--- START ---

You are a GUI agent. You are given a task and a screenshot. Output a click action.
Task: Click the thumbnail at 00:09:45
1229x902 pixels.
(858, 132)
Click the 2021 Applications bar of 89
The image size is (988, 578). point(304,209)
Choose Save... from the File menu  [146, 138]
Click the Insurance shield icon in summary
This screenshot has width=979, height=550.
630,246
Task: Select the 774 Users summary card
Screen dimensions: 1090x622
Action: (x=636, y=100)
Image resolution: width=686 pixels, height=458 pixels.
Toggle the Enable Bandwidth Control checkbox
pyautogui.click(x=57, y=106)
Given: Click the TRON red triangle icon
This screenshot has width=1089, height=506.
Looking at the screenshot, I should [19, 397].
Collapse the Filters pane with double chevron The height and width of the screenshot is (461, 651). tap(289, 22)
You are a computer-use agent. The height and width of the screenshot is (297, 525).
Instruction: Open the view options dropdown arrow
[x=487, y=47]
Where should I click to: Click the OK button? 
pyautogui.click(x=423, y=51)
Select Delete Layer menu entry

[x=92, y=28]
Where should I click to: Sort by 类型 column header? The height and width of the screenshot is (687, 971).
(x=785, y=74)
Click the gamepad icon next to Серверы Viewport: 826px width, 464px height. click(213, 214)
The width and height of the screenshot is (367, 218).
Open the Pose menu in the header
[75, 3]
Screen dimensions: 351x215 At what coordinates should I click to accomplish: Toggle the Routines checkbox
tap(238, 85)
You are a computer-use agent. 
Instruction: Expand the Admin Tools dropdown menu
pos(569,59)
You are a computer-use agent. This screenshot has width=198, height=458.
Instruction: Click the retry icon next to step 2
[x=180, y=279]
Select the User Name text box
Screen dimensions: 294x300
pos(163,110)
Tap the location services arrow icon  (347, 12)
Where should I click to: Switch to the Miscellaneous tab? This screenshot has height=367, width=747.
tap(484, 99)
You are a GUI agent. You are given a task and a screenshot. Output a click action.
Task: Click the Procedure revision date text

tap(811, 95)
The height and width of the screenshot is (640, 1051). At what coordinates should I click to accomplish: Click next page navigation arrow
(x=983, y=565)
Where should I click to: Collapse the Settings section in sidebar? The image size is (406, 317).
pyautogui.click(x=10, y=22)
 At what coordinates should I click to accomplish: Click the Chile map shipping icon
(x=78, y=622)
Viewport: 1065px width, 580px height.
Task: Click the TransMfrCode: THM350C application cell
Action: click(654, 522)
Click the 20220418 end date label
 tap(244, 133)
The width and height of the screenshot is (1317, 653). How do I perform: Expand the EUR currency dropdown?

--- END ---

• [The task]: Give back the listing exactly.

• [Output below]:
You are a GUI agent. You are given a task and a screenshot. Output a click action.
Task: Click the thumbnail at 00:09:45
1229x902 pixels.
(858, 132)
Click the 2021 Applications bar of 89
The image size is (988, 578). point(304,209)
Choose Save... from the File menu  [146, 138]
Click the Insurance shield icon in summary
This screenshot has width=979, height=550.
630,246
Task: Select the 774 Users summary card
Screen dimensions: 1090x622
Action: (x=636, y=100)
Image resolution: width=686 pixels, height=458 pixels.
Toggle the Enable Bandwidth Control checkbox
pyautogui.click(x=57, y=106)
Given: Click the TRON red triangle icon
This screenshot has width=1089, height=506.
Looking at the screenshot, I should [19, 397].
Collapse the Filters pane with double chevron The height and width of the screenshot is (461, 651). tap(289, 22)
You are a computer-use agent. The height and width of the screenshot is (297, 525).
Instruction: Open the view options dropdown arrow
[x=487, y=47]
Where should I click to: Click the OK button? 
pyautogui.click(x=423, y=51)
Select Delete Layer menu entry

[x=92, y=28]
Where should I click to: Sort by 类型 column header? The height and width of the screenshot is (687, 971).
(x=785, y=74)
Click the gamepad icon next to Серверы Viewport: 826px width, 464px height. click(213, 214)
The width and height of the screenshot is (367, 218).
Open the Pose menu in the header
[75, 3]
Screen dimensions: 351x215 At what coordinates should I click to accomplish: Toggle the Routines checkbox
tap(238, 85)
You are a computer-use agent. 
Instruction: Expand the Admin Tools dropdown menu
pos(569,59)
You are a computer-use agent. This screenshot has width=198, height=458.
Instruction: Click the retry icon next to step 2
[x=180, y=279]
Select the User Name text box
Screen dimensions: 294x300
pos(163,110)
Tap the location services arrow icon  (347, 12)
Where should I click to: Switch to the Miscellaneous tab? This screenshot has height=367, width=747.
tap(484, 99)
You are a GUI agent. You are given a task and a screenshot. Output a click action.
Task: Click the Procedure revision date text

tap(811, 95)
The height and width of the screenshot is (640, 1051). At what coordinates should I click to accomplish: Click next page navigation arrow
(x=983, y=565)
Where should I click to: Collapse the Settings section in sidebar? The image size is (406, 317).
pyautogui.click(x=10, y=22)
 At what coordinates should I click to accomplish: Click the Chile map shipping icon
(x=78, y=622)
Viewport: 1065px width, 580px height.
Task: Click the TransMfrCode: THM350C application cell
Action: click(654, 522)
Click the 20220418 end date label
 tap(244, 133)
The width and height of the screenshot is (1317, 653). How do I perform: Expand the EUR currency dropdown?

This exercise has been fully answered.